▶ _GIVEN TEXT_
This storm really targeted the pines and locusts. My yard is full of branches, and two poplar limbs. Damage was a storm window broke, and the lid from my kids homemade composter is still in orbit. Pond behind my house was 3' above norm, still 6' below my foundation. Almost into burning the wood from Irene, last year. My old welder is getting its annual workout. 



[attachment=12940]

Neighbor moved his cars just before this tree went down, unfortunately, his shorts were ruined.


----------



## Mike1950

Happy to hear you are all right. Sorry about the kids composter. The neighbors shorts- might be a little more detail then we need....... :rotflmao3::rotflmao3::rotflmao3::rotflmao3:


----------



## Brink

I didn't post pics lol


----------



## cabomhn

Glad to see that other than some damage no one up north was seriously hurt!


----------



## DomInick

What's going on with that roller coaster in the ocean?


----------



## Mizer

Glad to here that everyone is ok and not much property damage.


----------



## Mizer

Brink said:


> This storm really targeted the pines and locusts. My yard is full of branches, and two poplar limbs. Damage was a storm window broke, and the lid from my kids homemade composter is still in orbit. Pond behind my house was 3' above norm, still 6' below my foundation. Almost into burning the wood from Irene, last year. My old welder is getting its annual workout.
> 
> 
> 
> 
> 
> Neighbor moved his cars just before this tree went down, unfortunately, his shorts were ruined.


Now that it seems that everyone is ok. What kind of tree is that? It almost looks like Walnut.


----------



## Brink

Mizer said:


> Now that it seems that everyone is ok. What kind of tree is that? It almost looks like Walnut.



That was locust. 

A 30" rough bark cherry went down not far from me. Hope it's there in 3 weeks when I'm allowed to play with a chainsaw.


----------



## Mizer

Brink said:


> Mizer said:
> 
> 
> 
> Now that it seems that everyone is ok. What kind of tree is that? It almost looks like Walnut.
> 
> 
> 
> 
> That was locust.

Raw rows:
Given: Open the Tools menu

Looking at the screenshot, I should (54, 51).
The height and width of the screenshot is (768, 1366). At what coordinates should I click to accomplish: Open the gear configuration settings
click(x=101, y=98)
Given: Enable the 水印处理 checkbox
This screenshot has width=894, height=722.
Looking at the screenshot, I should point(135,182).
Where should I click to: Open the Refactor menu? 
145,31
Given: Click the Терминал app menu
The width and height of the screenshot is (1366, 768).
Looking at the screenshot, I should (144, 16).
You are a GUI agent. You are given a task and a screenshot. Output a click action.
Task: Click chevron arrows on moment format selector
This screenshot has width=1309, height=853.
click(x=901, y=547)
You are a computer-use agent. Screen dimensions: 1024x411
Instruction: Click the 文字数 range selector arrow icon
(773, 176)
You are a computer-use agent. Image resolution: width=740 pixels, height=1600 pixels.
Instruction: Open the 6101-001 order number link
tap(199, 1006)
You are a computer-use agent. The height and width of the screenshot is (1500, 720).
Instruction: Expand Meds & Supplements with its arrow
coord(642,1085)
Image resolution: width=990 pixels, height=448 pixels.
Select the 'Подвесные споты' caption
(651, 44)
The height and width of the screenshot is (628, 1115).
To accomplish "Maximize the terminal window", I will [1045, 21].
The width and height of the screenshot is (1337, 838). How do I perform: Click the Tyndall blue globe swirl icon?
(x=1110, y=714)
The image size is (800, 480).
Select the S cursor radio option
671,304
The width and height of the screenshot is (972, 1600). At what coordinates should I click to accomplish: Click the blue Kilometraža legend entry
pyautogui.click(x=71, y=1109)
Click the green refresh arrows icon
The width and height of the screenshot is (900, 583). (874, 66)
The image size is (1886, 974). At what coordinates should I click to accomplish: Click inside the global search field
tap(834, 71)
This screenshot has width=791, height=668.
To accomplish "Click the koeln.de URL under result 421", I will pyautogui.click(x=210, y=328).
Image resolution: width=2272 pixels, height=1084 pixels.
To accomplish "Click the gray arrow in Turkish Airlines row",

▶ _REQUIRED WORK_
**a)** Copy the rows exactly as they appear, from the line containing "You are a computer-use agent. The" through the end of the rows.
**b)** Proceed with the forum thread about storm damage, picking up after its last line.

▶ _RESPONSES TO THE TASKS_
**a)**
You are a computer-use agent. The height and width of the screenshot is (1500, 720).
Instruction: Expand Meds & Supplements with its arrow
coord(642,1085)
Image resolution: width=990 pixels, height=448 pixels.
Select the 'Подвесные споты' caption
(651, 44)
The height and width of the screenshot is (628, 1115).
To accomplish "Maximize the terminal window", I will [1045, 21].
The width and height of the screenshot is (1337, 838). How do I perform: Click the Tyndall blue globe swirl icon?
(x=1110, y=714)
The image size is (800, 480).
Select the S cursor radio option
671,304
The width and height of the screenshot is (972, 1600). At what coordinates should I click to accomplish: Click the blue Kilometraža legend entry
pyautogui.click(x=71, y=1109)
Click the green refresh arrows icon
The width and height of the screenshot is (900, 583). (874, 66)
The image size is (1886, 974). At what coordinates should I click to accomplish: Click inside the global search field
tap(834, 71)
This screenshot has width=791, height=668.
To accomplish "Click the koeln.de URL under result 421", I will pyautogui.click(x=210, y=328).
Image resolution: width=2272 pixels, height=1084 pixels.
To accomplish "Click the gray arrow in Turkish Airlines row",

**b)**
> 
> A 30" rough bark cherry went down not far from me. Hope it's there in 3 weeks when I'm allowed to play with a chainsaw.
Click to expand...

Go put a tag on it with your name.


----------



## healeydays

Here in NH, we survived with lots of trees down (getting to be an annual thing). Power was out for 1 1/2 days, but still know folks with no power. The power company here PSNH is usually very good getting crews in from Hydro Quebec, but because of the problems in NY and NJ they had to get crews in to help from Oklahoma and Texas. 

Should have them haul up some mesquite for me...


----------



## Kevin

healeydays said:


> Should have them haul up some mesquite for me...



Send them back down with spalted quilted maple and I'll send the next crew up with some skeet. 

Glad y'all are safe. that's the important thing.


----------



## Mike1950

Kevin said:


> healeydays said:
> 
> 
> 
> Should have them haul up some mesquite for me...
> 
> 
> 
> 
> Send them back down with spalted quilted maple and I'll send the next crew up with some skeet.
> 
> Glad y'all are safe. that's the important thing.
Click to expand...


I agree- safe is good-especially seeing some of those pictures. Modern communication and the ability to somewhat predict path and strength sure saved a lot of folks lives. 
I bet a lot of nice wood goes to the dump though............. :dash2::dash2::dash2:


----------



## BarbS

I knew we'd have a resilient group here. The majority of storm deaths were due to downed trees, as I heard it. Nasty stuff. The real problem seems to be the breadth of the whole clean up effort, involving so many locales. I hope the power goes on soon for all involved, and I know crews are working overtime, as they often do. Glad people are checking in!


----------



## woodtickgreg

I haven't seen the sun here in over a week, finally it peeked out a little this afternoon, a little less wind every day. Finally quit raining so I got the work truck washed today. Found out the shims for my metal lathe are unobtanium so I have an idea of how to make my own, if it works I'll post about it in the lathe thread. Now I just gotta gather supplies. Glad everyone made it through the storm ok!


----------



## Brink

Staying snug and warm

[attachment=13005]



And the "make your own electricity kit", aka the electron pump, aka mini Con Ed, just keeps churning away.

[attachment=13006]


----------



## NYWoodturner

Finally back up and running ! Still 33,000 homes here with no power in this county. 5000 homes in Brink's county. Looking at that fire he posted, he may have just chosen to leave the power off and relax ! If he did he is a very wise man.

Quite an amazing experience. You get to see what people are really made of in times like these. 

Manhattan and Long Island as well as Jersey is in pretty bad shape - and FEMA has moved in and commandeered Gasoline compounding shortages... but thats a whole different rant that doesn't belong here. - so I won't. But it brings out the true colors in people. 

Anyway - good to be back. Joe and Dave I will get your packages out in a day or two. 

Anyone have any personal property damage? Everyone accounted for?


----------



## Brink

There's still 9000 in my town w/o power, some say 60,000 in Westchester county.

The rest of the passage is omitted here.